Segment Open

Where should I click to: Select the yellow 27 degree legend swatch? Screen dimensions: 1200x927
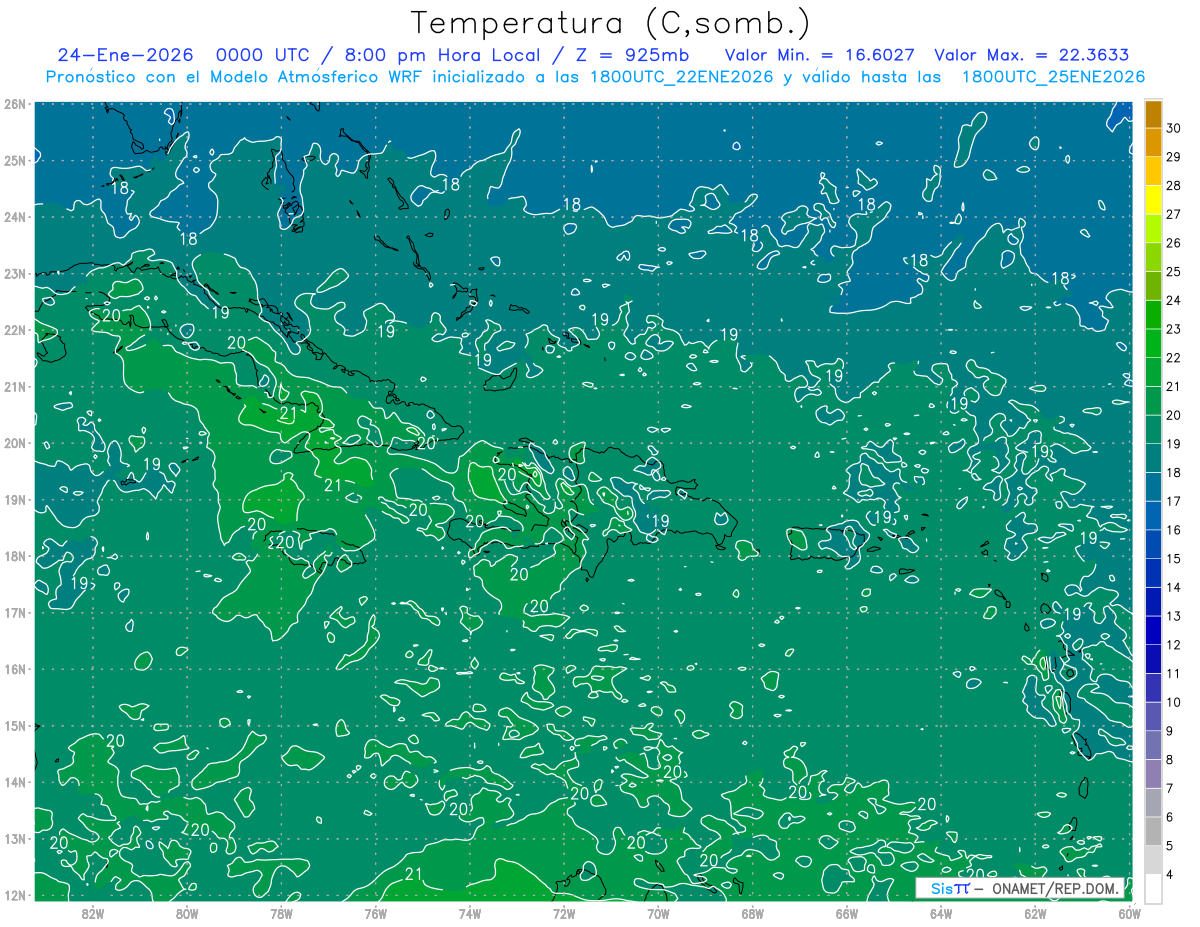click(x=1153, y=200)

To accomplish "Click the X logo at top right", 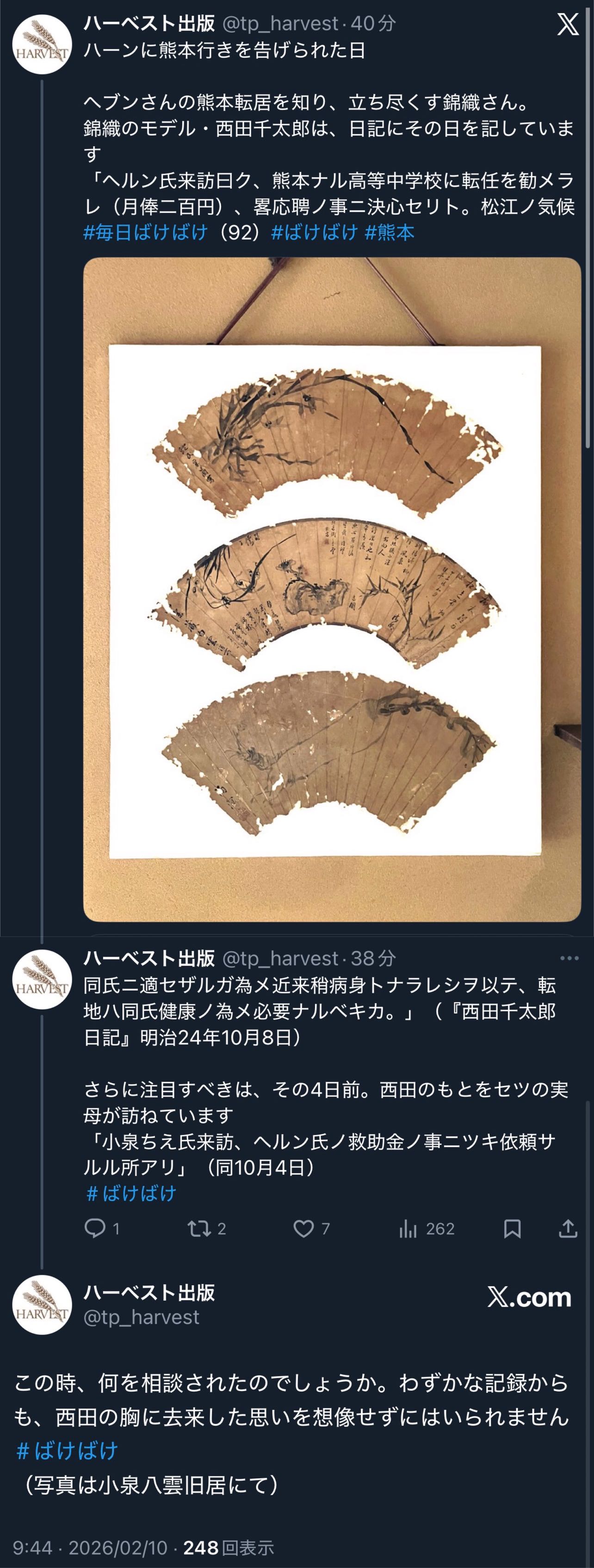I will 567,25.
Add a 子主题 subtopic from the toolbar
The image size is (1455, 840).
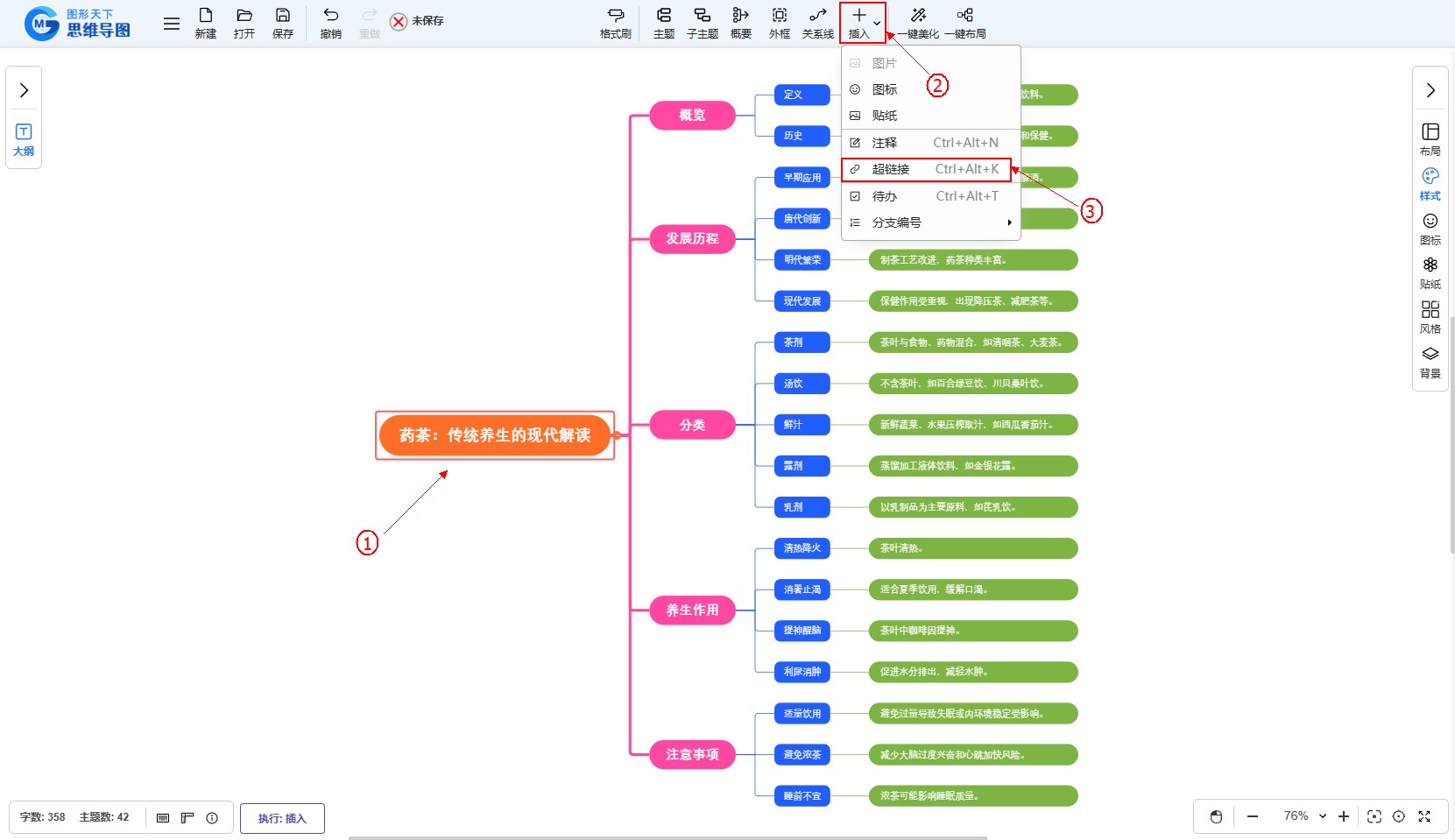(x=702, y=22)
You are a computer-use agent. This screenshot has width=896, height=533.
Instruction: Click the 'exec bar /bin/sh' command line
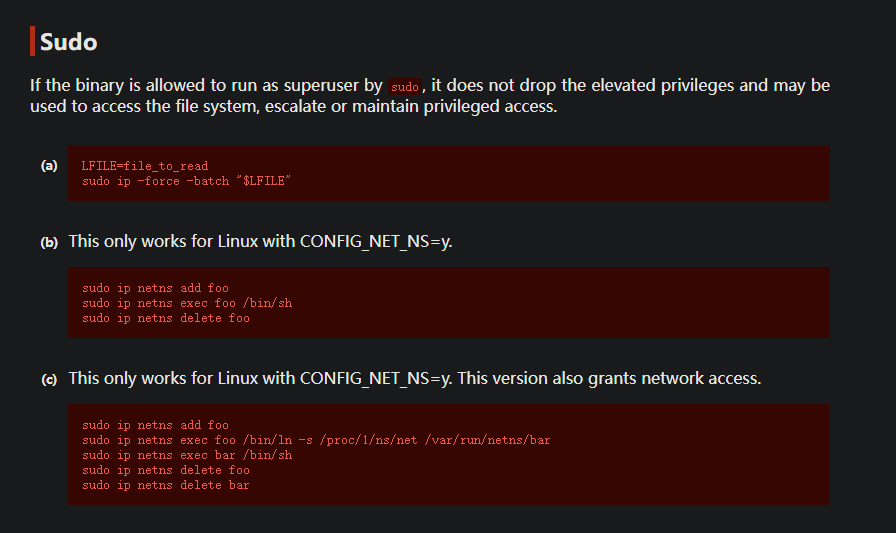tap(187, 455)
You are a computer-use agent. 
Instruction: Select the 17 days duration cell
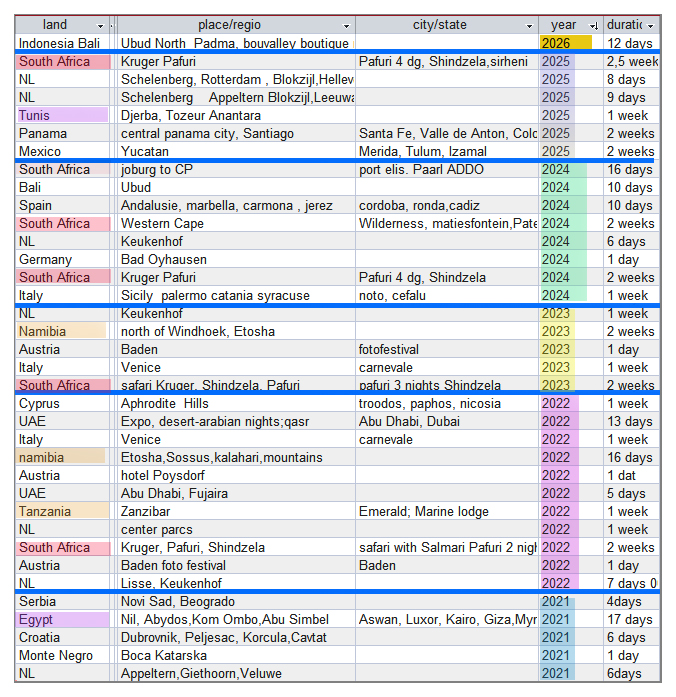tap(631, 619)
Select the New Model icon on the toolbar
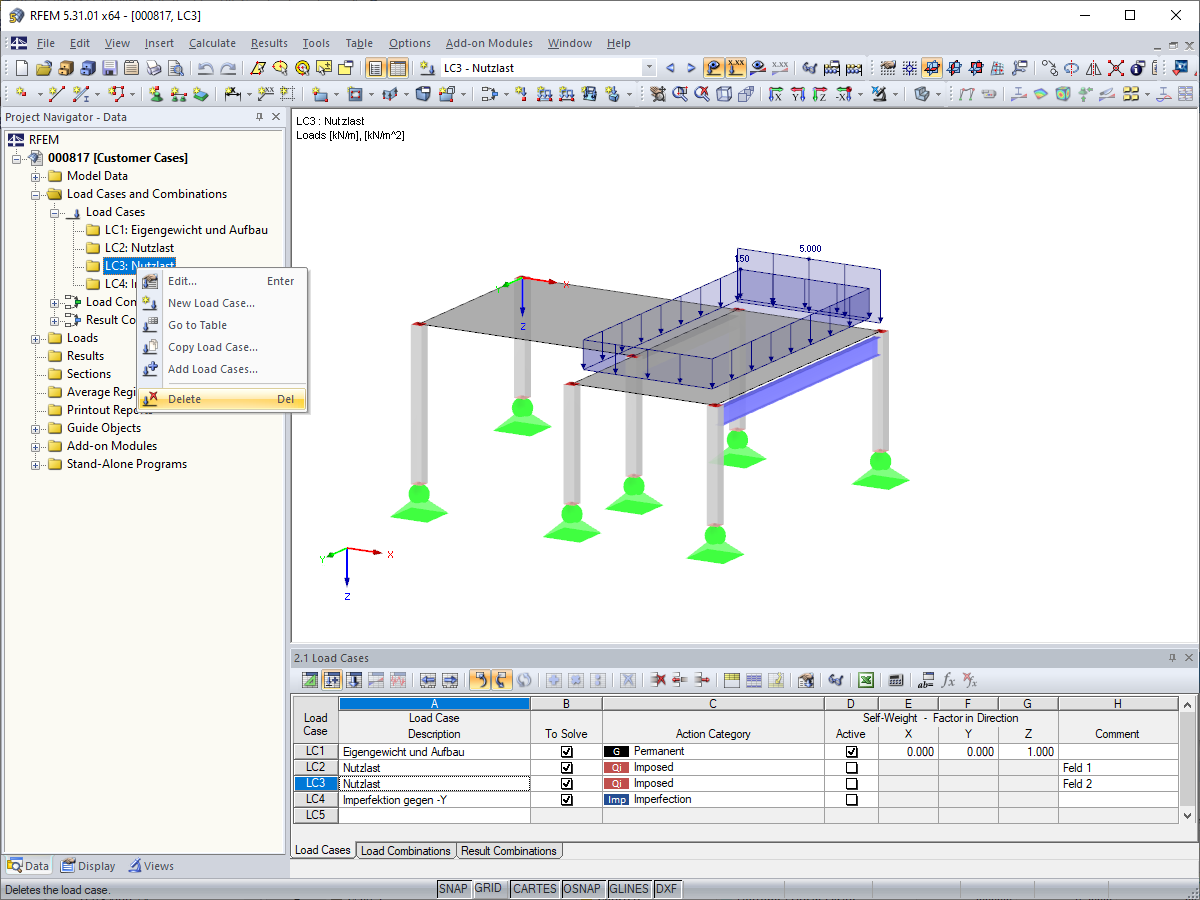This screenshot has width=1200, height=900. [22, 68]
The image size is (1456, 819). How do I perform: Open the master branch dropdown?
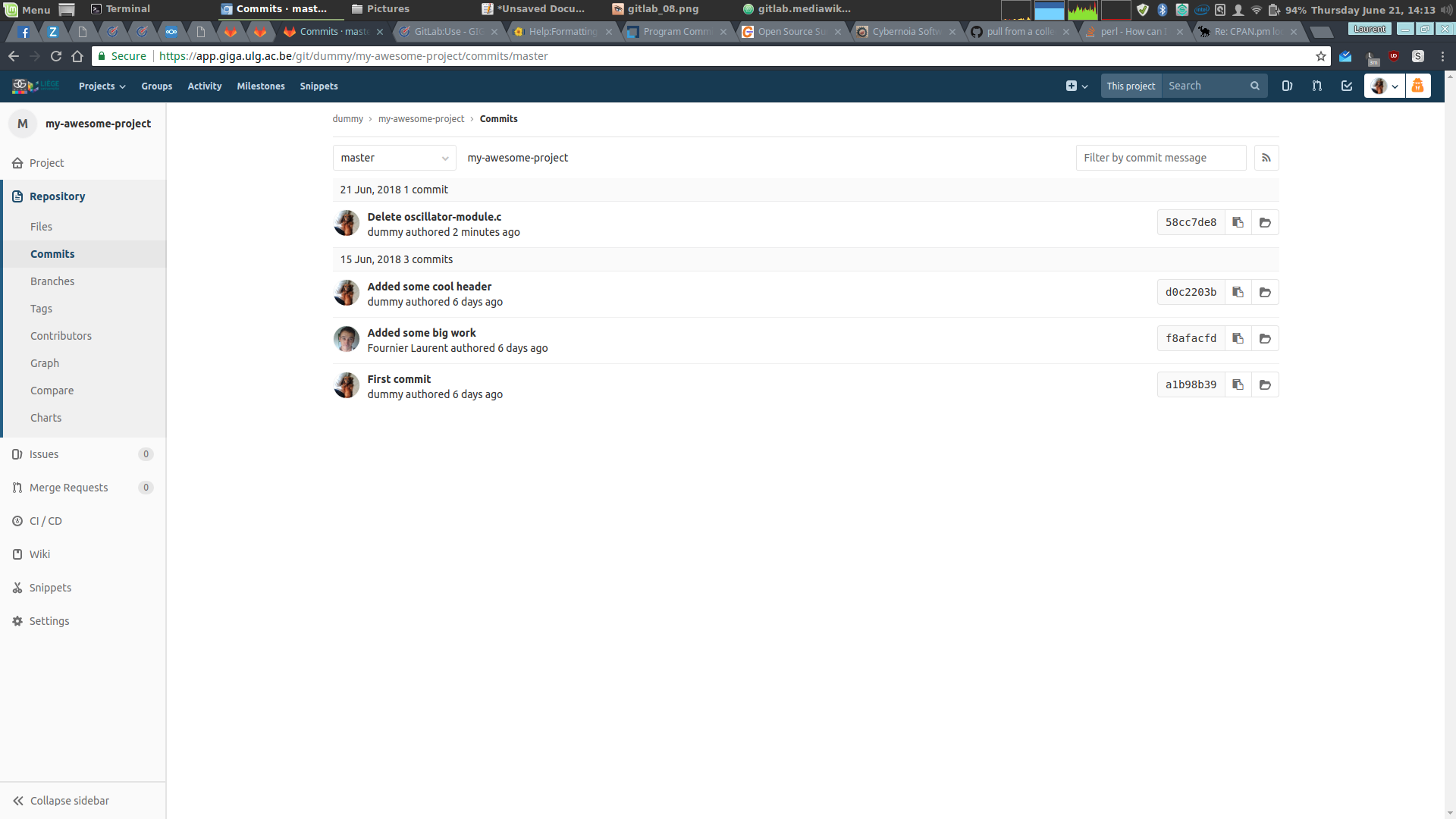[394, 158]
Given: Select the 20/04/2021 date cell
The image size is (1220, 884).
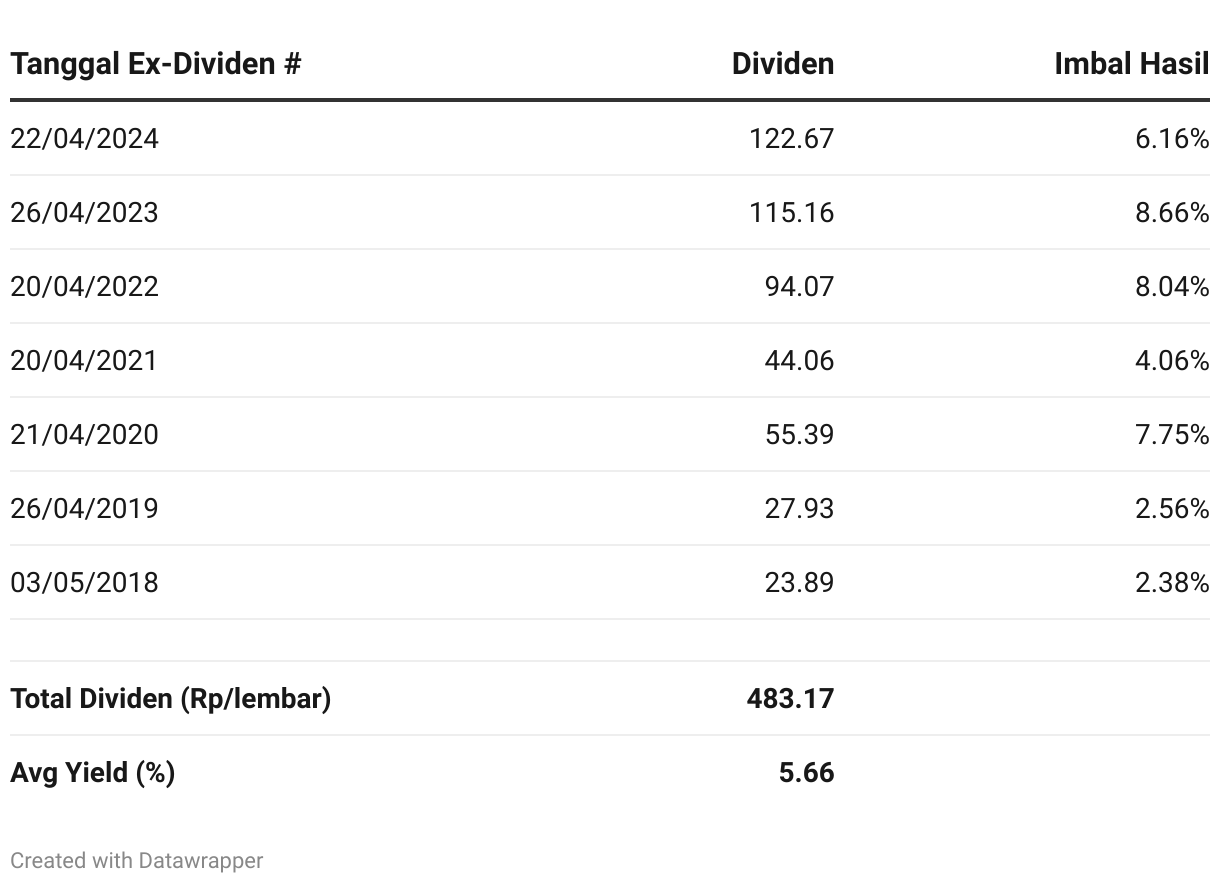Looking at the screenshot, I should pos(84,360).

Segment Closed

### [Task description]
Going by the data above, give back only the lines from the one containing "Instruction: Select the 17 days duration cell" through the one containing "Given: Select the 20/04/2021 date cell", exactly as they stand, both ends included and no images.

### [Completed task]
Instruction: Select the 17 days duration cell
tap(631, 619)
Select the New Model icon on the toolbar
This screenshot has width=1200, height=900. [22, 68]
The image size is (1456, 819). How do I perform: Open the master branch dropdown?
[394, 158]
Given: Select the 20/04/2021 date cell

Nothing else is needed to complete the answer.